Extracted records
* * * * * * *
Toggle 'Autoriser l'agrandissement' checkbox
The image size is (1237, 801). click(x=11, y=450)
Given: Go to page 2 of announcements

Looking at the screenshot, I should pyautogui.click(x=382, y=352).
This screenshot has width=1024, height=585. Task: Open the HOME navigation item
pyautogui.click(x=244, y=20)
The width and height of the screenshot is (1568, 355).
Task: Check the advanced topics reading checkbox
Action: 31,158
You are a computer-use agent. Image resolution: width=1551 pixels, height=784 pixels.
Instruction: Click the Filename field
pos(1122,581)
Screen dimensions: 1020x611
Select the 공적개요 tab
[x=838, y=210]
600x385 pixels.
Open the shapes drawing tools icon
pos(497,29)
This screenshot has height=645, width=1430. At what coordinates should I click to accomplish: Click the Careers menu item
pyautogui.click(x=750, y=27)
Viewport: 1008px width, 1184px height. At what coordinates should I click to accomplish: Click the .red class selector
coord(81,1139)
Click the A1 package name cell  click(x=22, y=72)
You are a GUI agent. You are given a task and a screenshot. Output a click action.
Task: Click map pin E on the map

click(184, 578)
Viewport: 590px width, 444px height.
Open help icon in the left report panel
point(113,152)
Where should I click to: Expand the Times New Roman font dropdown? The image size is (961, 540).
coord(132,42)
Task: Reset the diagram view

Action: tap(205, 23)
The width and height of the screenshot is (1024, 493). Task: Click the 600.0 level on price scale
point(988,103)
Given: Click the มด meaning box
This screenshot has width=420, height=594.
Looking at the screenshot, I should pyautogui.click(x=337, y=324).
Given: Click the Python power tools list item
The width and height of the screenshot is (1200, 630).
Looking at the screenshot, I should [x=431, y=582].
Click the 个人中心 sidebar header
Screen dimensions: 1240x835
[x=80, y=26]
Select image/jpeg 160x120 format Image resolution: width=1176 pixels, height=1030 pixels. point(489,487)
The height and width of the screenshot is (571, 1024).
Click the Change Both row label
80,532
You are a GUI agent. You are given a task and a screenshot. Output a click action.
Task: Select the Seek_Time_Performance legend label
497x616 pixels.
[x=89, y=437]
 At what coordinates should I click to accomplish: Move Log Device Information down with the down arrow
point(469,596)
* * * * * * *
◆ Your instructions ◆
Report each line above that includes the string "resolution".

◆ Answer below ◆
You are a computer-use agent. Image resolution: width=1551 pixels, height=784 pixels.
Select image/jpeg 160x120 format Image resolution: width=1176 pixels, height=1030 pixels. point(489,487)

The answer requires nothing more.